Excerpt provided
========

Tuesday, July 23, 2019

2020 Census Threatens Tatars, Other Non-Russians, Iskhakov Says


Paul Goble

            Staunton, July 20 -- Censuses in Russia, as in many other countries, are never easy or non-political, and the upcoming one there promises to be both. On the one hand, there are unresolved issues about how to ensure that this enumeration won’t miss five million people as the last one did; and on the other, there are serious conflicts about the categories it will use.

            The latter issues involved are by far the most controversial politically, and a debate is now raging about whether the census will allow residents of the Russian Federation to identify as being of “mixed ethnicity” or not.  The evidence suggests, Tatarstan ethnographer Damir Iskhakov says, that it is far from being resolved despite the claims of some that it has.

            The reasons for that are obvious, he suggests in the course of  an interview to Kazan’s Business-Gazeta, given the potentially explosive and destabilizing consequences of some proposed changes for Tatars and other non-Russians in the first instance and even for ethnic Russians over the longer term (business-gazeta.ru/article/432128).

            Scholars since Soviet times have been talking about mixed “Tatar-Bashkir” or “Bashkir-Tatar” identities but the state has not been willing up to now to move toward recognition of these. As early as 1986, the late Vladimir Pimenov of the Institute of Ethnography, discussed this; but his results were never published.

            The reasons for that is that officials could see that if Soviet citizens were allowed to declared mixed nationality, that would highlight the divergence between census enumerations and their passports. Moreover, they recognized that this would be an indirect way to see how many mixed marriages there were or weren’t, always a sensitive subject.

========

Available data
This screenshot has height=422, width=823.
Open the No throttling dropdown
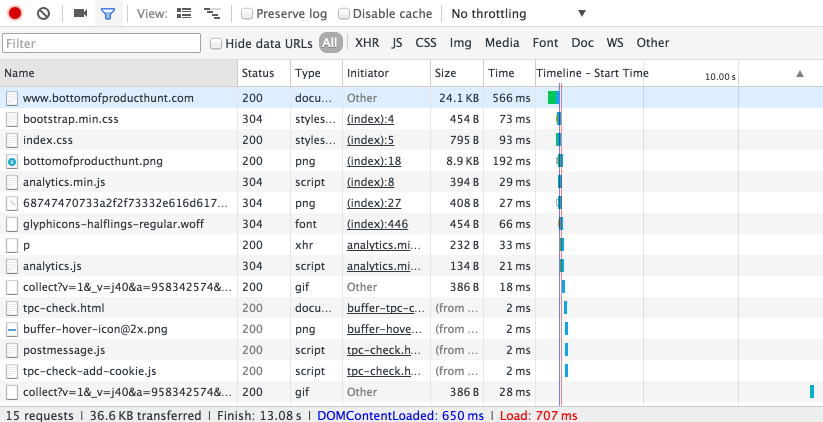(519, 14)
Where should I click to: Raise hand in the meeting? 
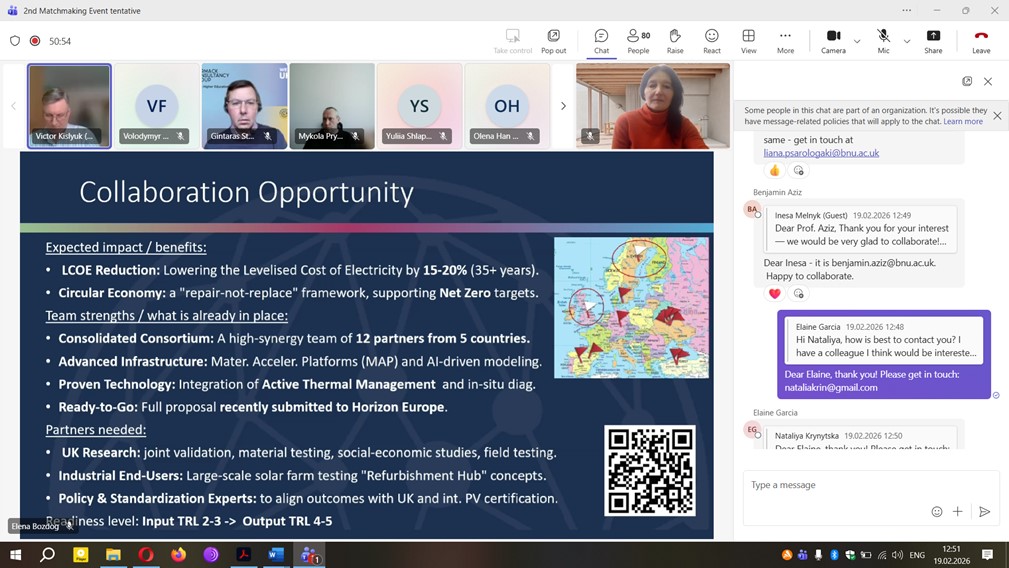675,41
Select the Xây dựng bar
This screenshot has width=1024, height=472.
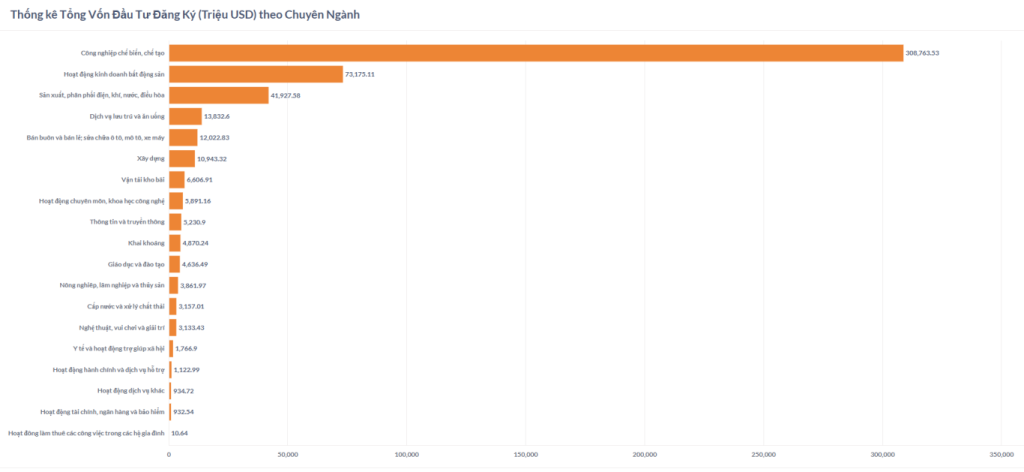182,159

========

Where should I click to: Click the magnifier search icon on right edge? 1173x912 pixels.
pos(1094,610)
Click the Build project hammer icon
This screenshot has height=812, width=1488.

========

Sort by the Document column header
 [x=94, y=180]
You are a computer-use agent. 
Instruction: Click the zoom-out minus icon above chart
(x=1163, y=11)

========

Tasks to carry out
#1 Translate this sentence from the article on the 2020 census into Spanish: "Scholars since Soviet times have been talking about mixed “Tatar-Bashkir” or “Bashkir-Tatar” identities but the state has not been willing up to now to move toward recognition of these."
#2 Pick up the article on the 2020 census after its last sentence and carry it forward.

Expected responses
#1 Desde la época soviética, los académicos han venido hablando de identidades mixtas «tártaro-baskires» o «baskir-tártaras», pero hasta ahora el Estado no ha estado dispuesto a avanzar hacia su reconocimiento.

#2
            Now, however, Iskhakov says, Moscow is thinking about adding this category, something that could divide rather than unite neighboring groups and create claims of irredenta and the like. Valery Stepanov, Valery Tishkov’s “right hand man on the census, says privately that there will be such a category in the 2020 enumeration. Tishkov, however, says publicly there won’t be.

            “Apparently,” the Tatarstan ethnographer continues, “the issue has not been finally resolved,” and there remain people on both sides of the issue within the expert community and the political elites.  A major reason for the delay is that “the Moscow side isn’t certain that the census will be conducted normally in Bashkortostan.”

            In 2010, the Bashkir authorities counted some 150,000 Tatars as Bashkirs; and they are currently engaged in a drive to get as many people in the republic as possible to declare that they are members of the titular nationality.  Moscow simply isn’t in control of this situation, Iskhakov says; and it could easily get out of hand, sparking a conflict between Ufa and Kazan.

            But the Tatar-Bashkir connection isn’t the only one that will be affected, he continues. There are large parts of Russia populated by Ukrainians who aren’t identifying as such now but might in the future if they have the option of dual nationality. Certainly, Iskhakov says, someone in Moscow must be thinking about that.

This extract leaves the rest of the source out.